Re: [htdig] Suse 6.2 + htdig 3.1.5


Subject: Re: [htdig] Suse 6.2 + htdig 3.1.5
From: Gilles Detillieux (grdetil@scrc.umanitoba.ca)
Date: Tue May 02 2000 - 13:56:11 PDT


According to Peter L. Peres:
> wrt: looping, and indexing only the offending directory.
>
> It seems that I have made a logical mistake, but I think that there is a
> missing feature in htdig. Apache obviously generates an absolute link to
> the parent directory in any index. Since some directories which I index
> are not under the html root, the htdig actually tried to climb the whole
> directory tree up to '/' (a couple of GBs of disks) !!!

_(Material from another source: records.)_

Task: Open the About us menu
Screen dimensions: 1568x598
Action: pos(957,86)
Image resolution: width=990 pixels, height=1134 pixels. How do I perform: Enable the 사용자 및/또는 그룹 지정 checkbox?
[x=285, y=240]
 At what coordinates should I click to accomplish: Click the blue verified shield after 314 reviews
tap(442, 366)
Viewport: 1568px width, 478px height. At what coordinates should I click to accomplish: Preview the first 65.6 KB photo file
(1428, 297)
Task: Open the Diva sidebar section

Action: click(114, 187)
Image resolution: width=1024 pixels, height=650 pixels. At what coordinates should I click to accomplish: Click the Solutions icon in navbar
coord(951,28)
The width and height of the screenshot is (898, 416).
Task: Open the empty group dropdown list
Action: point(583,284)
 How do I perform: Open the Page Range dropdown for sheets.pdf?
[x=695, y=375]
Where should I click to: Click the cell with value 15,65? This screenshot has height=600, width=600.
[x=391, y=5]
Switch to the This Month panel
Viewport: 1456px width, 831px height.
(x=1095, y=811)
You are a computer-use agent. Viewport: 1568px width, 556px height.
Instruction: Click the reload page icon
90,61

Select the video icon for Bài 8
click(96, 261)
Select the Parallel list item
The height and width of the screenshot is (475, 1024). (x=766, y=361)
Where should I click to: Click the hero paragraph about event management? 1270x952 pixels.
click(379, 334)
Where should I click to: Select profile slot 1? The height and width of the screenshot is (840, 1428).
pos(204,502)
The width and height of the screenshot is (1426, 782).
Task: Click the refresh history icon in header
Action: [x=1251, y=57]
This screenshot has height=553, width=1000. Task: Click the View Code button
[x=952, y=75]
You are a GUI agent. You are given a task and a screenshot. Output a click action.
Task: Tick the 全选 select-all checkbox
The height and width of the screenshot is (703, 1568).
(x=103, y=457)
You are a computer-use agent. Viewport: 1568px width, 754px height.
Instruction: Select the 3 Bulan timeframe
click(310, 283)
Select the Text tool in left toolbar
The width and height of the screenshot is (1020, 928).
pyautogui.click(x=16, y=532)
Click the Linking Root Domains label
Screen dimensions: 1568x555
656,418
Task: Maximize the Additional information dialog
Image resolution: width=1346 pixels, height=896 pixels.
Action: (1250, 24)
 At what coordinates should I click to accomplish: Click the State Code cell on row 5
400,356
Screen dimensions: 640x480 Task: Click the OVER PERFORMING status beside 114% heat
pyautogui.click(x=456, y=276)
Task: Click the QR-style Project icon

I'm having trouble envisioning how this could happen. If you're looking
at a directory index for a sub-directory of the DocumentRoot, then the
parent directory link should not point to something outside of the
DocumentRoot. If the DocumentRoot itself has no index.html, I don't know
what Apache would give for the parent directory, but even if that did
point outside of the DocumentRoot, Apache should never serve a document
that's out of bounds. If it does, this seems to suggest a serious
misconfiguration of Apache, not to mention a potentially serious security
hole.

> Is it possible to add a feature to htdig, such that it will refuse to
> climb the directory into the parent of a given URL ? In particular, if the
> page http://here/a/b/c is to be indexed, then any URL reaped from that
> page, that is a parent of the page, should be pruned from the list of URLs
> to be indexed immedialtely and totally. Like in my example, Apache would
> report /a/b as the parent of /a/b/c. htdig must NOT follow this link. This
> ought to be obvious for anything recursing through directories.

More often than not on web sites, the top-down hierarchy of href's
does not match the top-down hierarchy of directories on a server,
so your proposal could put legitimately linked documents out of reach.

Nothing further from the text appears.